Sep 23, 2010 22:01 GMT  ·  By

EA, one of the biggest video game companies in the business, admitted, through the voice of its CEO, John Riccitiello, that it has exploited its Need For Speed franchise by putting a single developer, EA Black Box, to release a new game each year.

Need For Speed is still one of the most popular racing game franchises, but in the last few years, it has lost a lot of its appeal, as titles were only arriving from the Black Box studio in Vancouver, which EA, according to Riccitiello, was put on "death march".

The executive revealed that employees were working 24 hours a day, 365 days a year, in order to ship a new NFS game each year, and that was affecting quality and morale quite severely.

"I'll tell you a story," Riccitiello told the Bank of America Merrill Lynch 2010 Media, Communications & Entertainment Conference. "If you went back to when I first got into the games industry, 1997, Need For Speed was a really strong title.

"In the '04 to '07 period, we had a single studio, Black Box, up in Vancouver, building our [NFS games]. And we literally had them on a death march building for five years in a row. [There were] annual iterations, they had to put it out; no rest for the weary. "

"It'd happened before - games publishers do this from time to time. We should have put them on two-year alternating cycles but we didn't. And the title declined dramatically. We started to lose people. They didn't want to work 24 hours a day, seven days a week, 365 days a year."

Things have changed now, as Riccitiello admits that taking the franchise to multiple developers like Slightly Mad Studios, with Need For Speed Shift and the future Shift 2, or Criterion Games, with the upcoming Need For Speed Hot Pursuit, is giving better results.

"It was definitely our fault. Those days are gone. We're back in two studios and we've got them on bi-annual cycles.
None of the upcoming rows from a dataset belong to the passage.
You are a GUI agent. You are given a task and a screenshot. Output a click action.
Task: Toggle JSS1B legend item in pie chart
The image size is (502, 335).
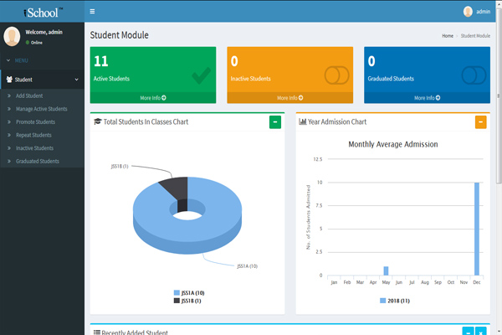(187, 300)
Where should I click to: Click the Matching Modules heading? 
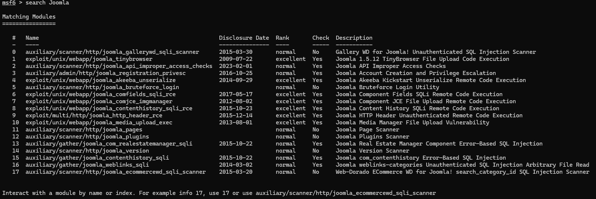point(29,17)
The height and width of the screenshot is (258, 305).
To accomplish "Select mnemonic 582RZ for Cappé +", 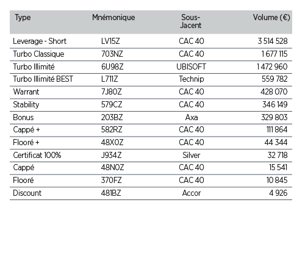I will [112, 130].
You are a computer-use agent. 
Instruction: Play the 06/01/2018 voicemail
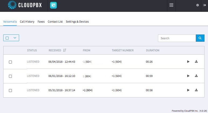pyautogui.click(x=188, y=76)
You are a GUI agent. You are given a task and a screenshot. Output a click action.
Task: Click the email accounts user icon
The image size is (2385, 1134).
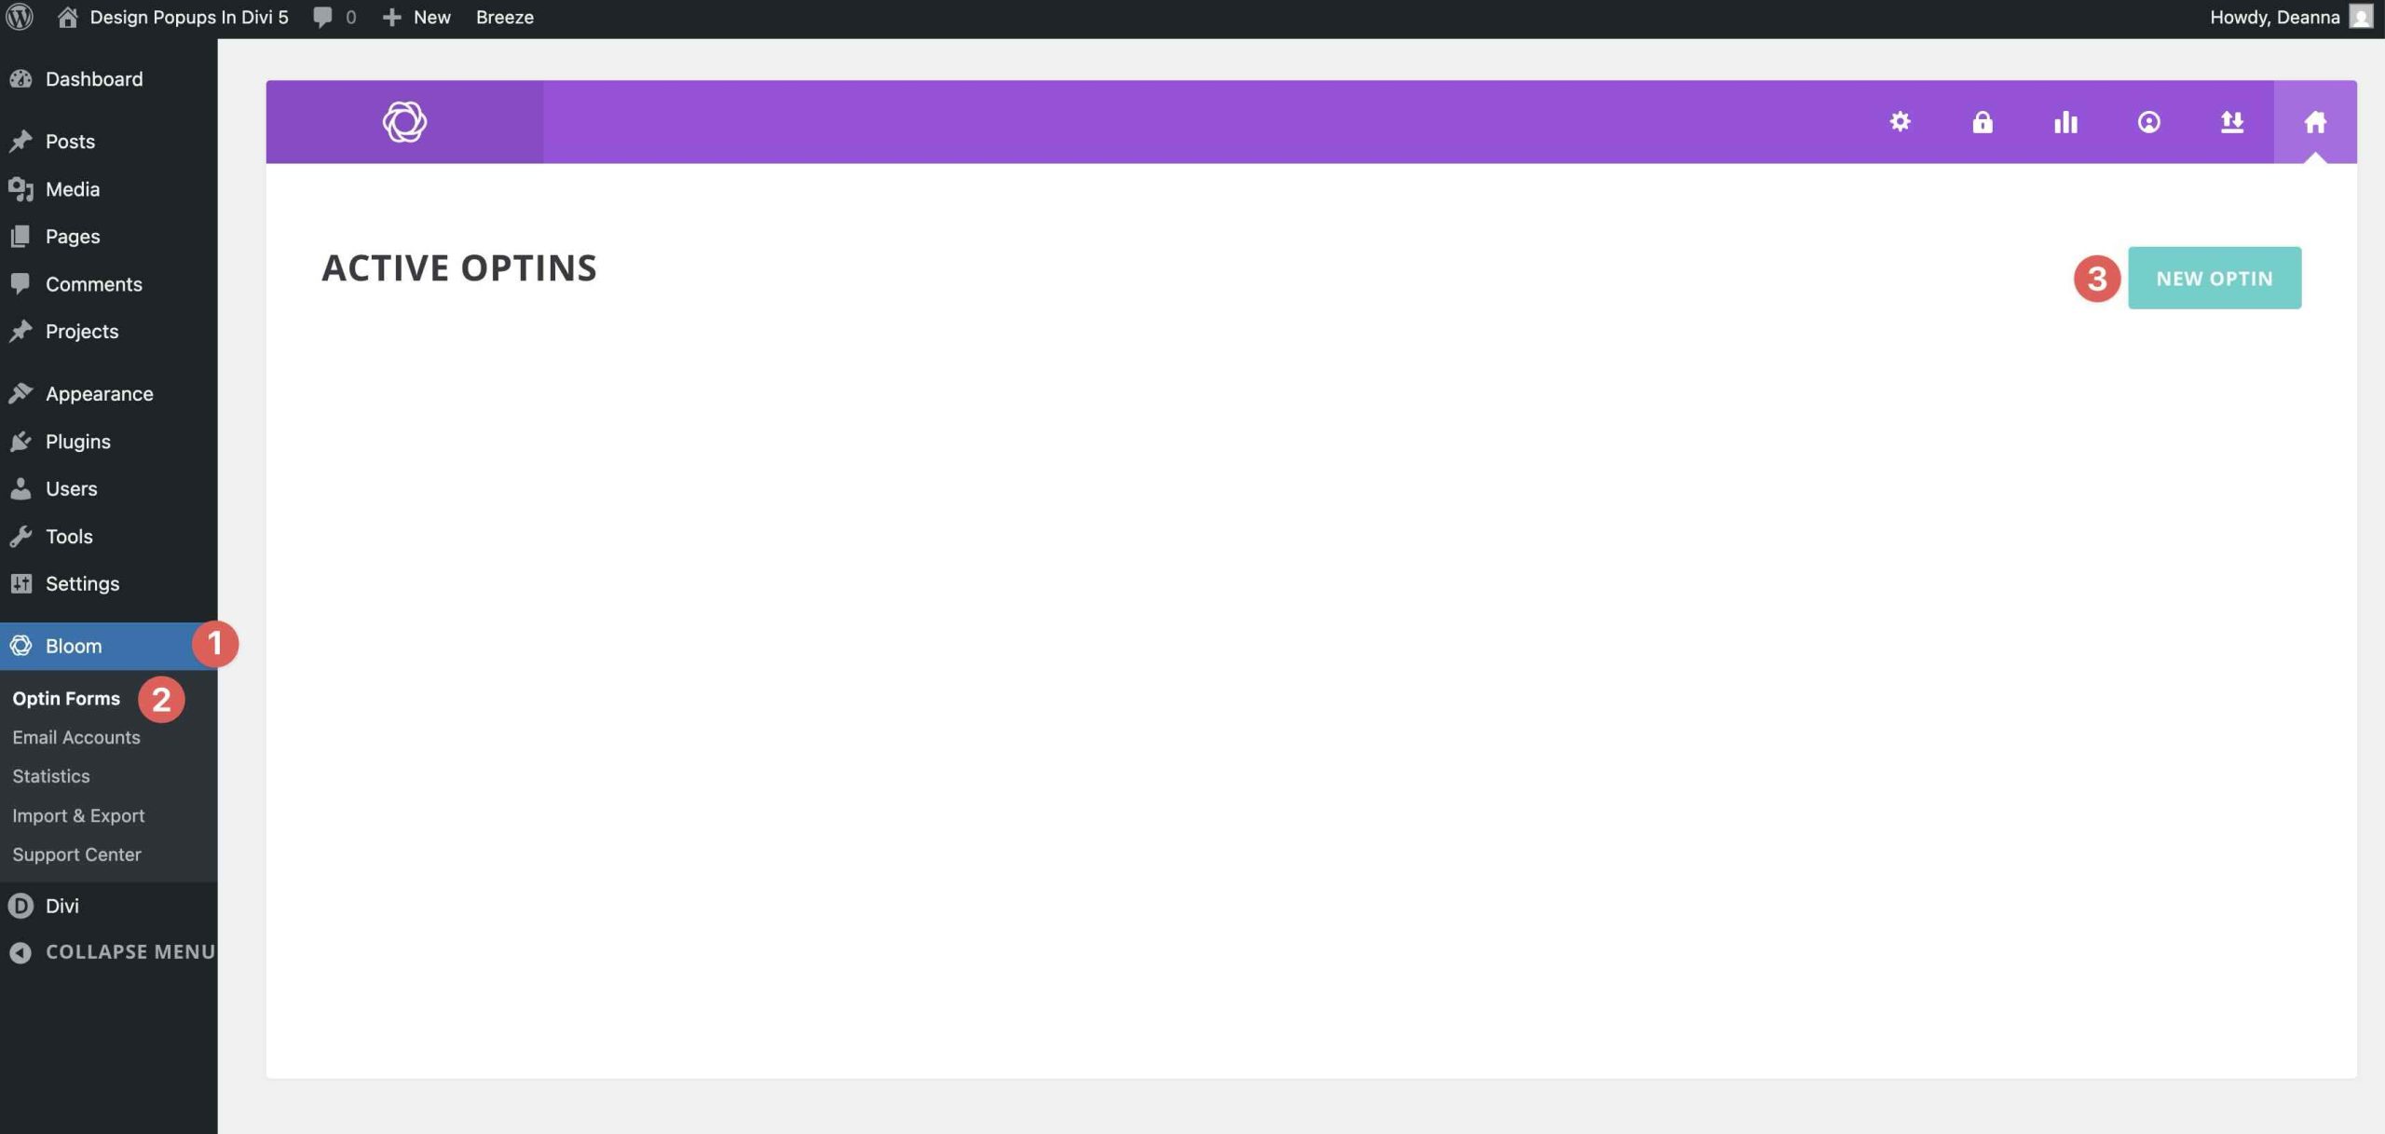[2148, 122]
We made really great progress... with a strong entry last year, which was more of a simulation game.

"This year with Hot Pursuit, NFS is right back in the core action driving... it's had a two-year dev cycle... I feel great about it."

It seems that EA is really distancing itself from its more dubious past, when it was known for milking franchises left and right with yearly iterations that sucked the soul out of the games, and this is truly great for gamers, which have the most to benefit from this move.